Let’s check homogeneity of variance.
# Check the homogeneity of variance (Bartlett)
bartlett.test(sales ~ location, data = books)
The Bartlett test p-value is very large (> 0.05), we can assume homogeneity of variance. We can now safely continue with a one-way ANOVA.
Perform one-way ANOVA
# Perform one-way ANOVA
(anova_results <- oneway.test(sales ~ location, data = books, var.equal = TRUE))#Extract p-value
anova_results$p.value < 0.05 #If true, means are different. If false, mean sales are identical in all shelf positions.
INTERPRETATION OF ONE-WAY ANOVA RESULT:
The p-value of the test is greater than the significance level alpha = 0.05. We can cannot conclude that sales are significantly different based on shelf height. (The p-value is higher than 5%, so we fail to reject the null hypothesis that the means across groups are equal). In other words, we accept the null hypothesis and conclude that sales are not significantly different across shelf positions.
Forecast
The predicted mean for each group is the overall mean. The forecast will be weekly sales irrespective of shelf location.
#Forecast: mean of sales and remove n/a's
mean(books$sales, na.rm = TRUE)
We can expect book sales of 1,120 per week.
Scenario 2: What if the groups have significantly different means?
Let’s try again with a different scenario. Let’s take a look a new dataset of 6 weeks worth of sales data for our computer book.
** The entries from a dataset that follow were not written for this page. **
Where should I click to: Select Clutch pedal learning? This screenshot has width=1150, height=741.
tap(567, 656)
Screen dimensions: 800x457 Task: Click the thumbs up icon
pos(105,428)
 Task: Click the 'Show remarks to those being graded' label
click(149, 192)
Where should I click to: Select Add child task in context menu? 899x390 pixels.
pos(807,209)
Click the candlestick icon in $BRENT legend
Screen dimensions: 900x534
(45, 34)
Just like our first dataset this data originally wide and we transform it to a long format.
Let’s plot this dataset on a box plot.
Within this dataset, we see significantly more sales for books located at the back when comparing to the front and middle locations.
ANOVA Assumptions (Scenario 2)
# Test normality across groups
tapply(books2$sales, books2$location, FUN = shapiro.test)
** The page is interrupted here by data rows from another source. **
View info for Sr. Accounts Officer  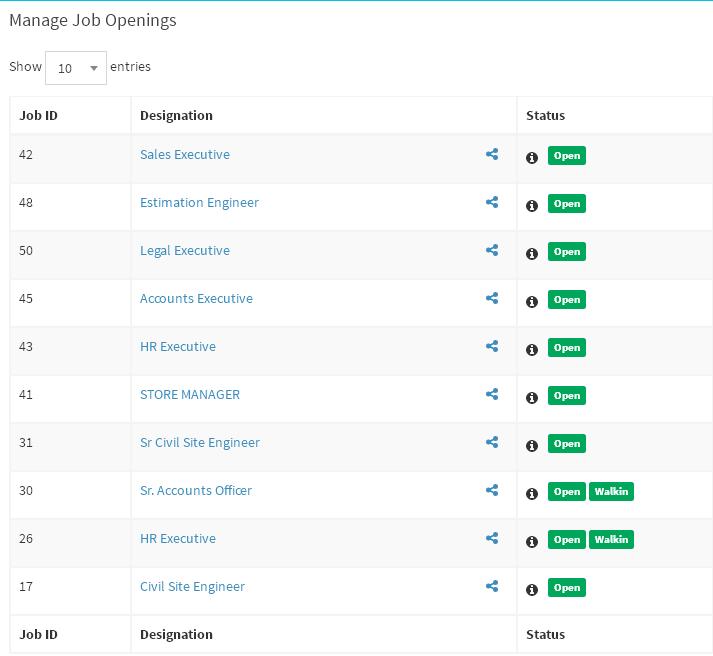coord(532,494)
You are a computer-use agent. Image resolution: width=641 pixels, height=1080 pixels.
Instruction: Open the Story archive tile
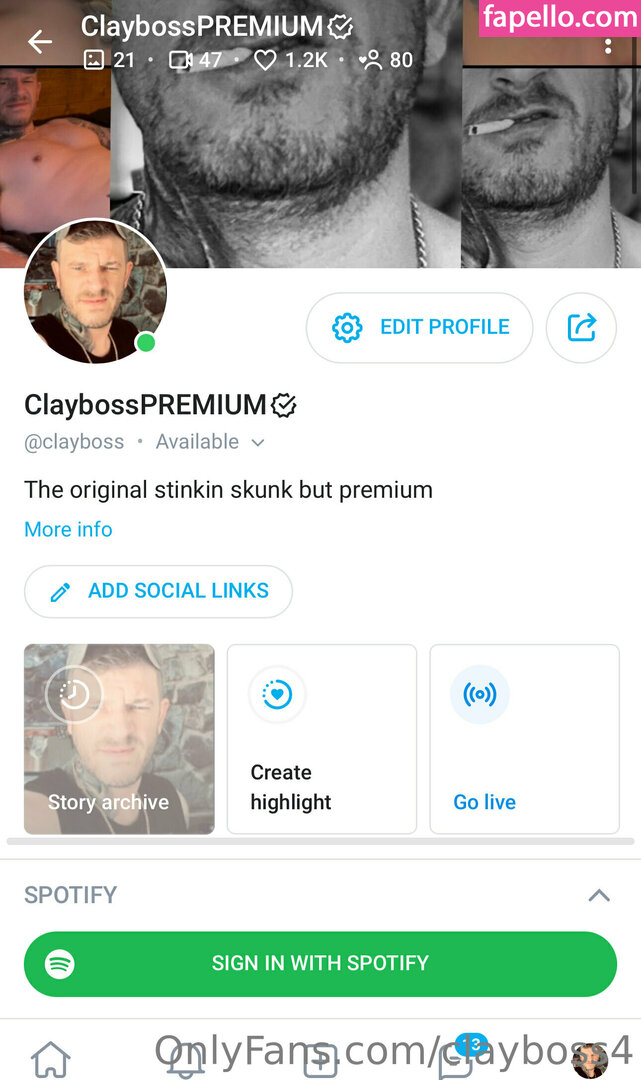pyautogui.click(x=119, y=739)
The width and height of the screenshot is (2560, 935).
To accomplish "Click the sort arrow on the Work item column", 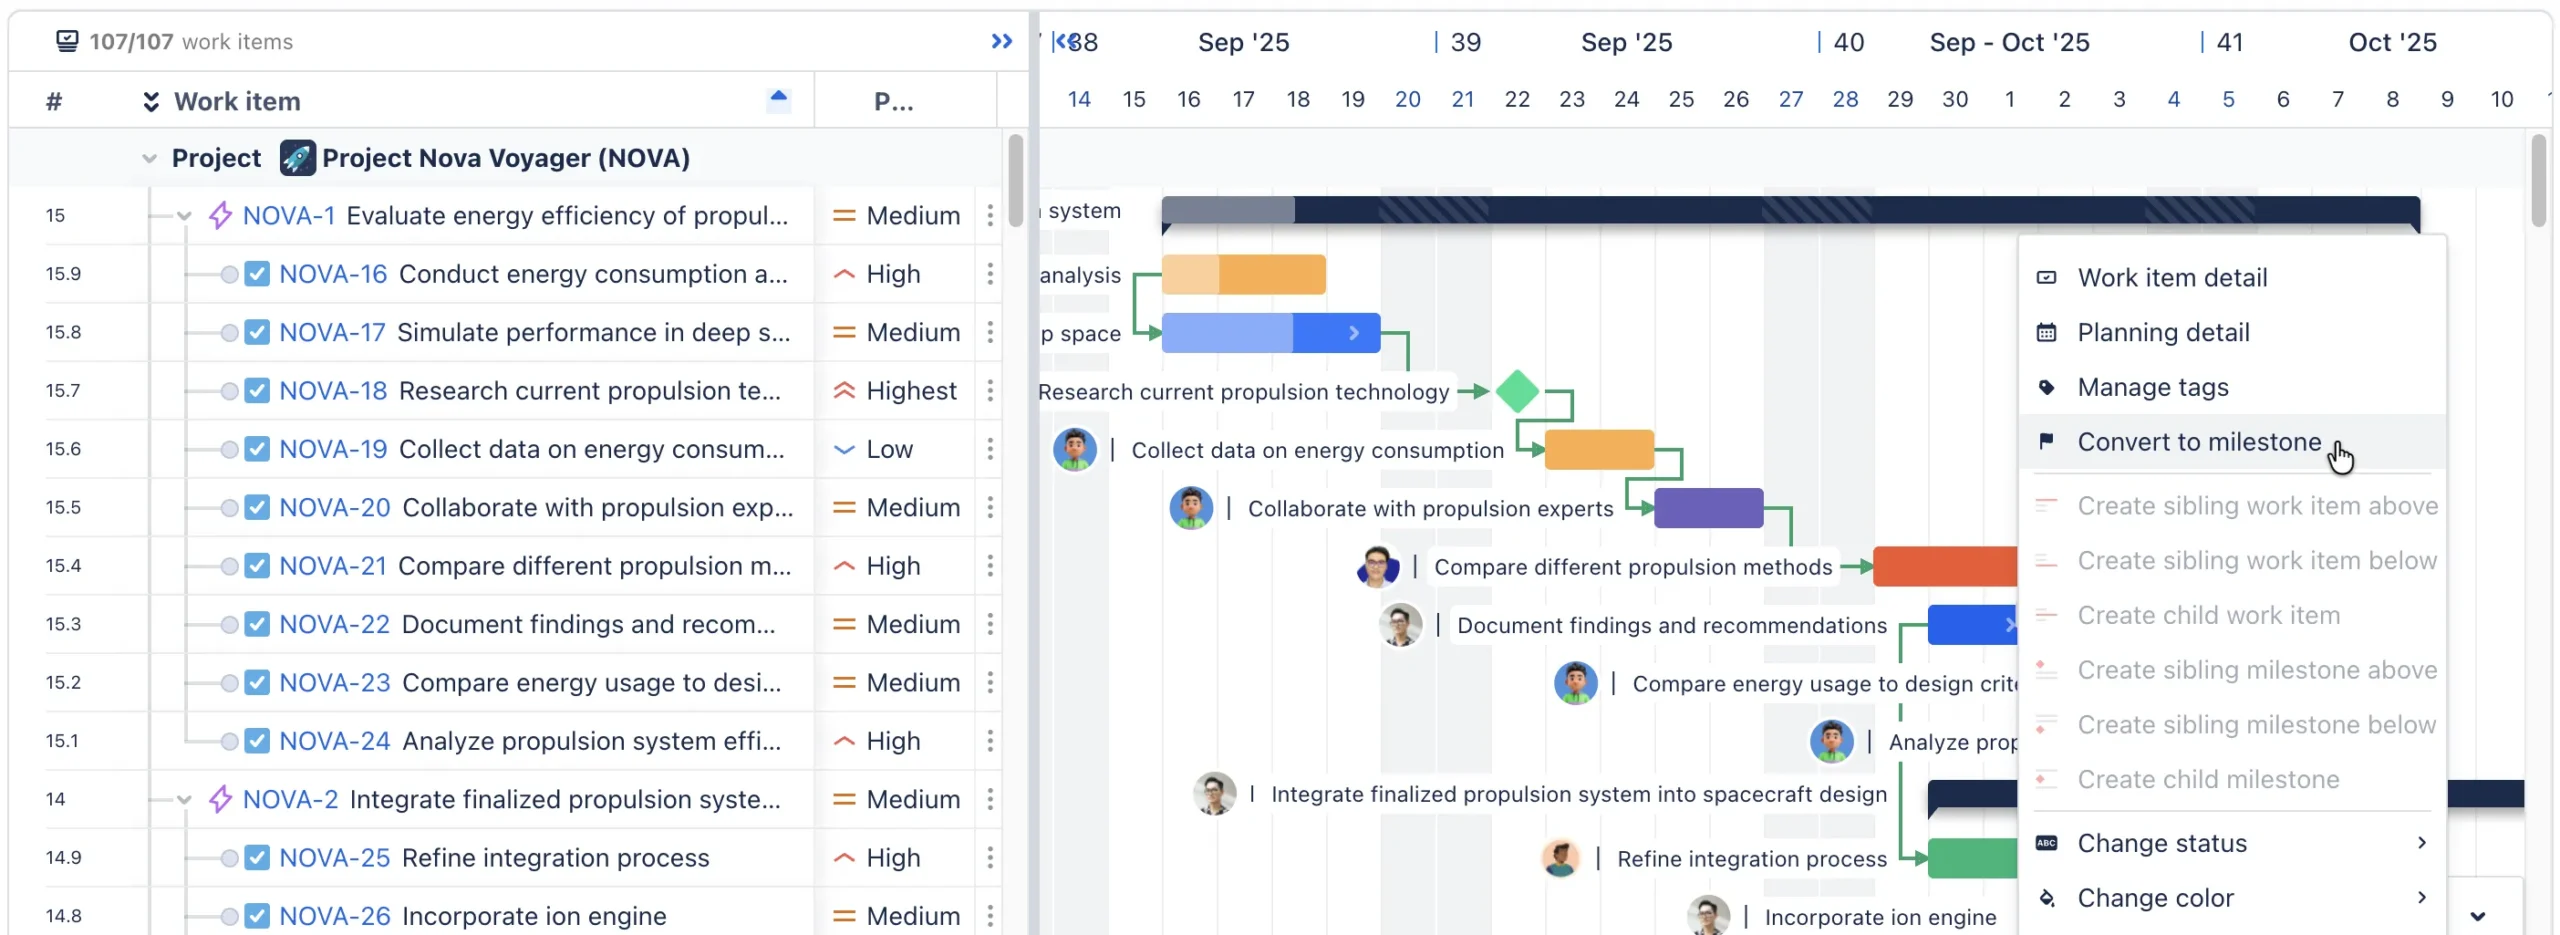I will pos(777,100).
# Check the homogeneity of variance
bartlett.test(sales ~ location, data = books2)
Bartlett test p-value is also very large.
Perform One-way ANOVA again
# Perform one-way ANOVA
(anova_results2 <- oneway.test(sales ~ location, data = books2, var.equal = TRUE))anova_results2$p.value < 0.05 #If true, means are different. reject null hypothesis and alternative hypothesis is true. if false, mean sales are identical in all shelf positions.
INTERPRETATION OF ONE-WAY ANOVA RESULT:
The p-value is very small 0.003426 so we reject the null hypothesis and conclude that sales are significantly different across shelf positions.
Forecast (when we have significantly different means)
The predicted mean for each group equals the group mean.
We can expect sales of 900 books to be sold per week when located at the front, 1100 per week when located at the middle, and 1400 when located at the back of the book section.
Key Takeaways
When using one-way ANOVA for forecasting:
Forecast if mean of sales are not significant across groups:
The predicted mean for each group equals the overall mean.Forecast if mean of sales are significant across groups:
The predicted mean for each group equals the group mean.
References:
Winston, W. L. (2014). Marketing analytics: Data-driven techniques with Microsoft Excel. Wiley.